Among the entries below, take the line with "OnYou (319, 2356)" and the line with "STUDENT OFFERS (457, 8)", and output them and every line between them exactly, with nothing else.

◆ Data for analysis ◆
★ ★ ★ ★ ★

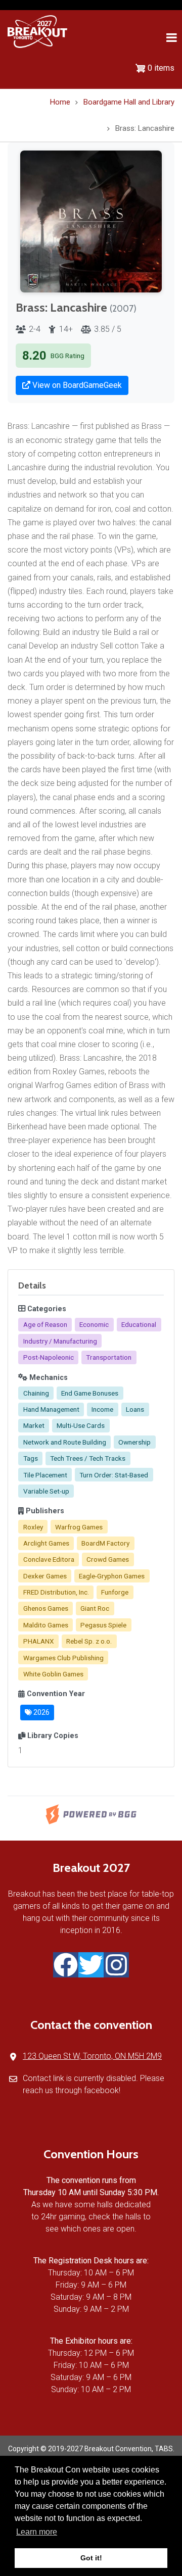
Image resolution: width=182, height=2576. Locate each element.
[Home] (37, 31)
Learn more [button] (36, 2532)
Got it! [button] (91, 2558)
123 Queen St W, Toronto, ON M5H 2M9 (92, 2056)
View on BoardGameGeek (76, 385)
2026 (41, 1712)
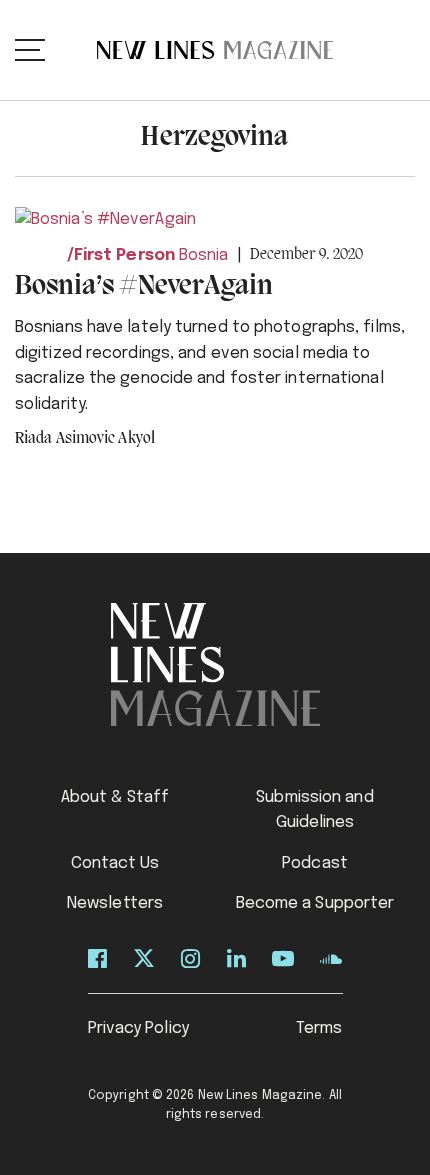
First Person (124, 255)
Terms (319, 1028)
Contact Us (115, 863)
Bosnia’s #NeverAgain (144, 286)
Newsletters (115, 903)
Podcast (315, 863)
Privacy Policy (138, 1028)
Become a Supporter (315, 903)
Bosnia (204, 255)
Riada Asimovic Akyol (85, 439)
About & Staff (115, 797)
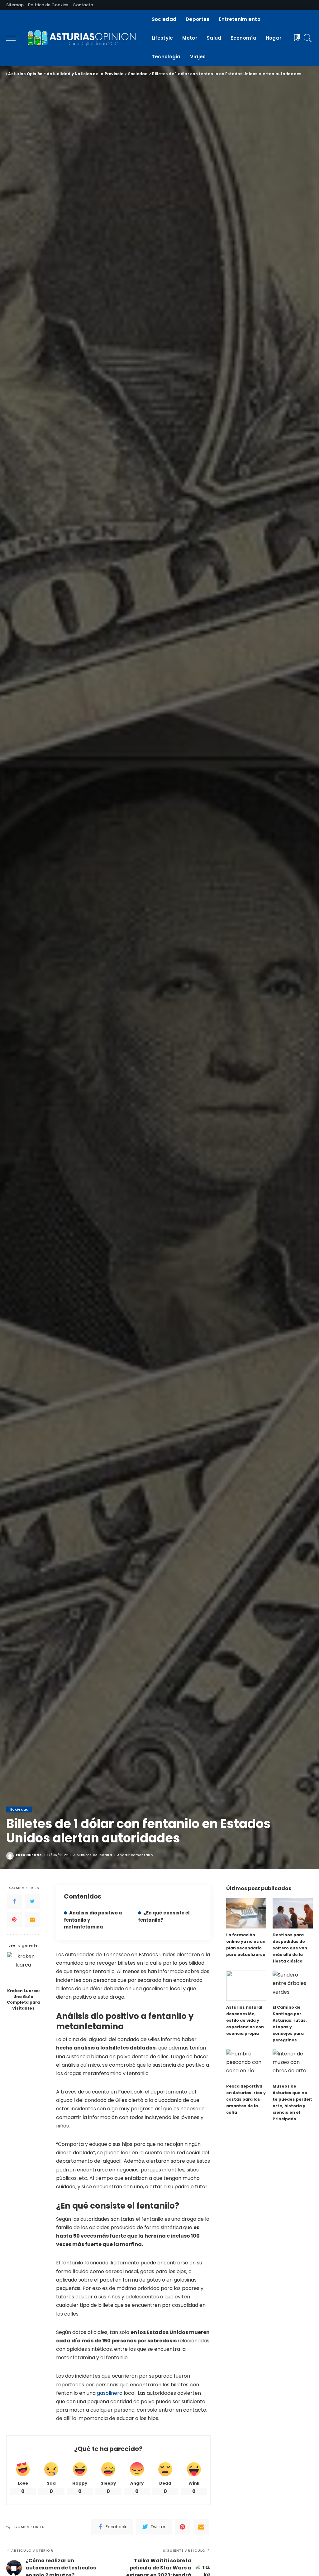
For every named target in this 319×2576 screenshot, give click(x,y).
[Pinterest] (14, 1919)
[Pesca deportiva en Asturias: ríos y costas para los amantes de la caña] (246, 2065)
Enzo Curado (29, 1855)
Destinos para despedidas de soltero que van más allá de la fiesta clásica (290, 1948)
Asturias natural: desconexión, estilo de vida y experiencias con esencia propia (245, 2020)
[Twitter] (32, 1901)
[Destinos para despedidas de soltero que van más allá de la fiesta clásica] (293, 1913)
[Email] (32, 1919)
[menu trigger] (15, 38)
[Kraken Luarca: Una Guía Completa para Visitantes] (23, 1968)
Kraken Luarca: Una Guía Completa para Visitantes (23, 1999)
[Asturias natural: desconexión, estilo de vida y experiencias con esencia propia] (246, 1986)
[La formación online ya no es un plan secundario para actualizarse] (246, 1913)
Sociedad (19, 1809)
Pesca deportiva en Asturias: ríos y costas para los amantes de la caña (246, 2099)
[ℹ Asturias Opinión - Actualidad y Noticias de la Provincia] (83, 38)
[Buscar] (308, 38)
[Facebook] (14, 1901)
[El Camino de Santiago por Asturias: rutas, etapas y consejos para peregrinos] (293, 1986)
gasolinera (109, 2393)
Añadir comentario (135, 1855)
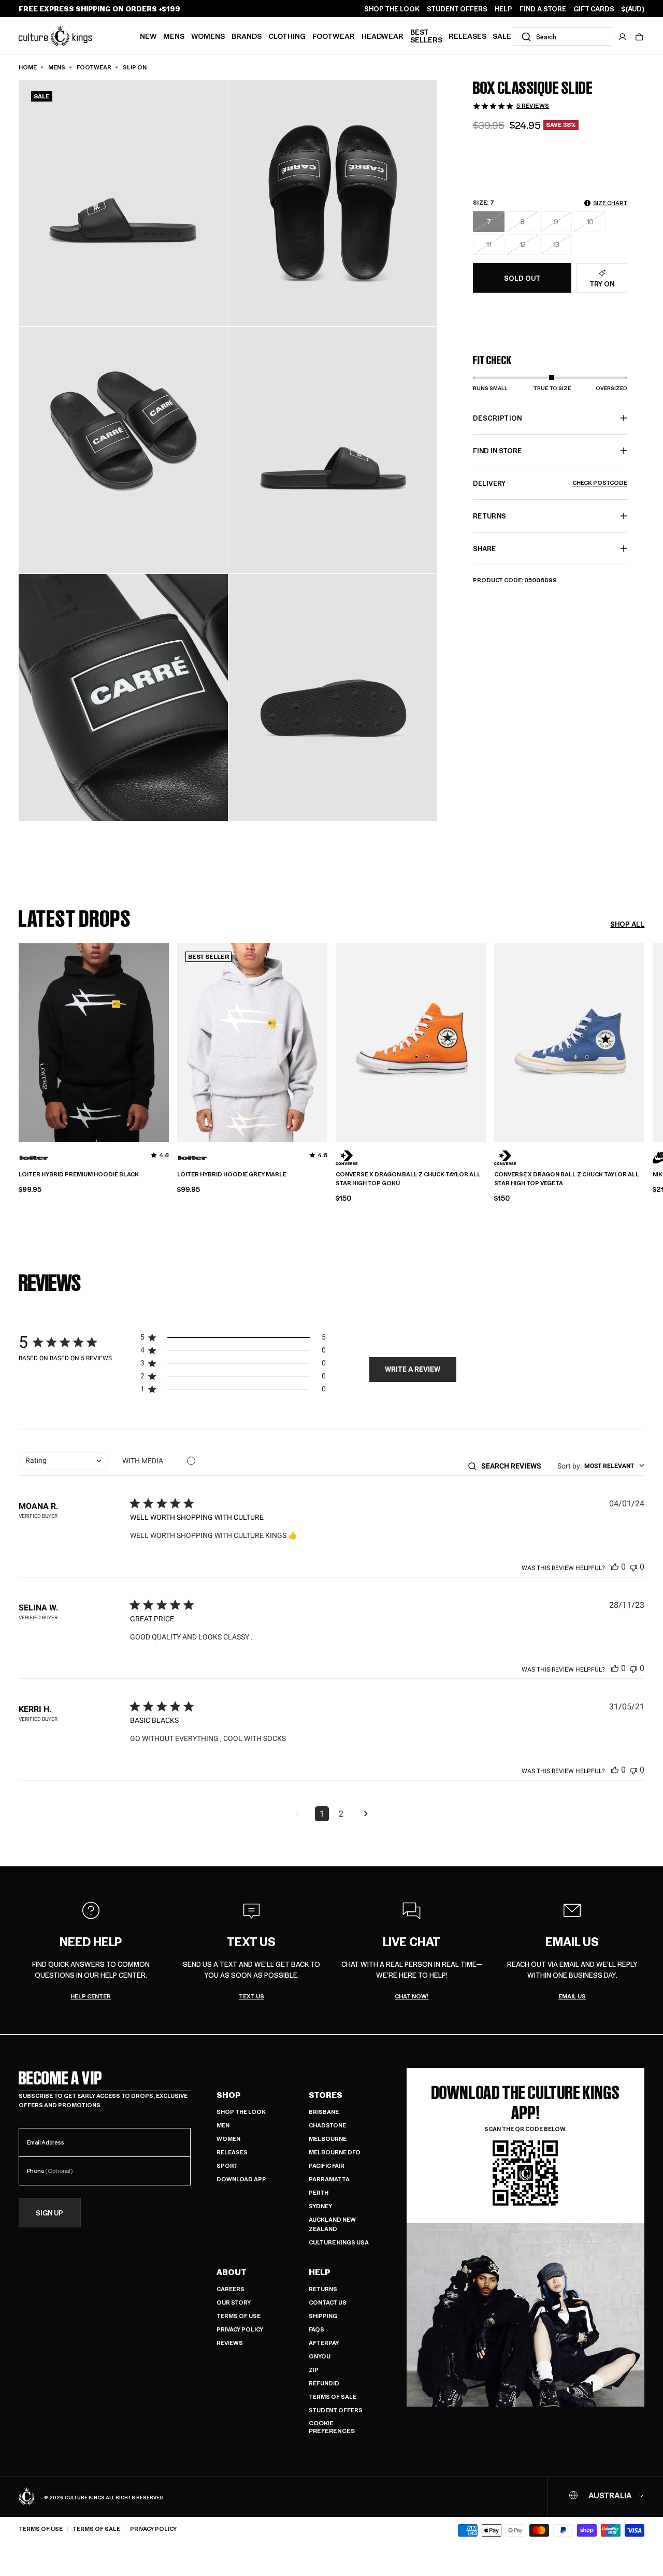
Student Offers (336, 2410)
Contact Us (328, 2302)
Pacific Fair (326, 2165)
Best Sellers (426, 35)
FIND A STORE (543, 8)
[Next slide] (644, 1041)
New (148, 35)
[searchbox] (514, 1466)
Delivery (550, 483)
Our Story (234, 2302)
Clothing (287, 35)
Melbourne (328, 2138)
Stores (325, 2095)
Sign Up (49, 2213)
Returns (323, 2288)
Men (223, 2125)
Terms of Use (239, 2315)
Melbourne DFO (335, 2152)
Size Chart (610, 202)
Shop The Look (241, 2111)
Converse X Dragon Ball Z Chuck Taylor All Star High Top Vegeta (566, 1178)
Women (228, 2138)
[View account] (622, 37)
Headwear (382, 35)
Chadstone (327, 2125)
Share (484, 548)
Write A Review (412, 1369)
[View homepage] (55, 35)
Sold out (522, 278)
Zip (314, 2369)
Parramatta (329, 2179)
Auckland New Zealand (332, 2224)
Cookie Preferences (332, 2427)
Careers (230, 2288)
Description (497, 418)
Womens (208, 35)
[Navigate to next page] (366, 1814)
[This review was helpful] (614, 1567)
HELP (503, 8)
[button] (639, 37)
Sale (502, 35)
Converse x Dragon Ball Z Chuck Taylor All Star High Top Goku (408, 1178)
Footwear (333, 35)
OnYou (319, 2356)
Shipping (323, 2315)
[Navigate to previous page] (297, 1814)
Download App (241, 2179)
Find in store (497, 450)
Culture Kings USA (339, 2242)
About (232, 2272)
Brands (247, 35)
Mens (173, 35)
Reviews (230, 2342)
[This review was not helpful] (633, 1567)
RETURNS (489, 516)
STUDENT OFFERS (457, 8)
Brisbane (324, 2111)
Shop (229, 2095)
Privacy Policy (240, 2329)
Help (319, 2272)
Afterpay (324, 2342)
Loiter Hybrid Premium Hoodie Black (79, 1174)
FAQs (316, 2329)
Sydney (320, 2205)
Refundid (324, 2383)
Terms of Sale (332, 2396)
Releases (467, 35)
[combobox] (562, 36)
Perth (318, 2192)
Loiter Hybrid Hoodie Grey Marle (231, 1174)
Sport (227, 2165)
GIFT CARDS (593, 8)
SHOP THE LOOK (392, 8)
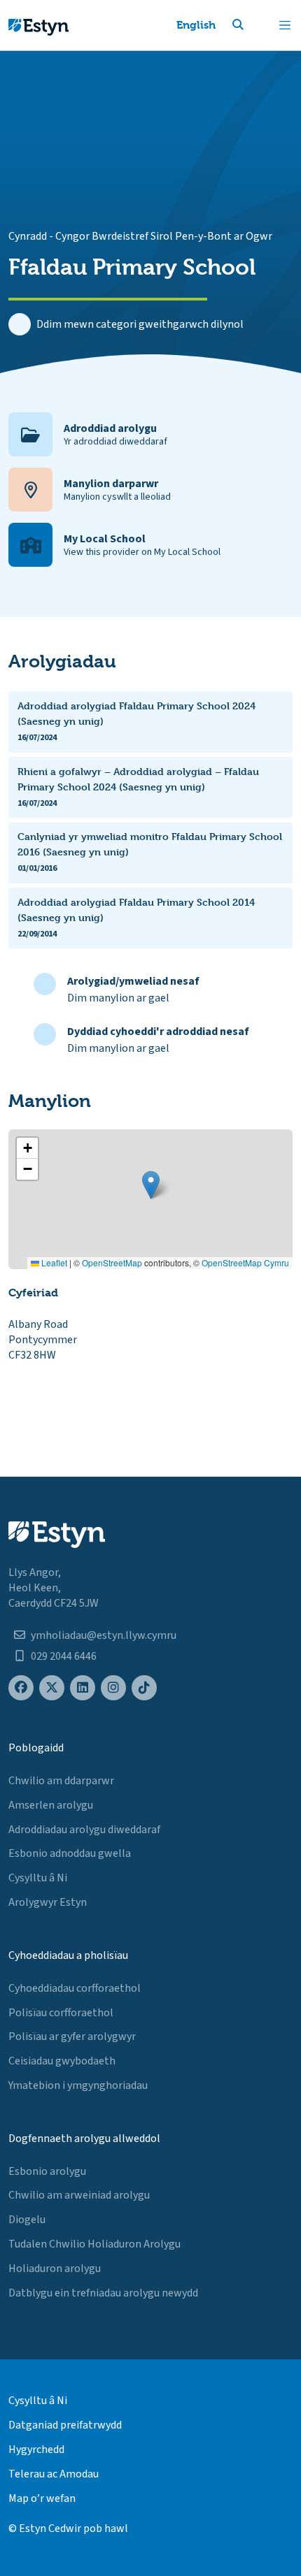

★ ★ ★ ★ ★

◆ Solution for this problem ◆
OnYou (319, 2356)
Shipping (323, 2315)
[Navigate to previous page] (297, 1814)
Download App (241, 2179)
Find in store (497, 450)
Culture Kings USA (339, 2242)
About (232, 2272)
Brands (247, 35)
Mens (173, 35)
Reviews (230, 2342)
[This review was not helpful] (633, 1567)
RETURNS (489, 516)
STUDENT OFFERS (457, 8)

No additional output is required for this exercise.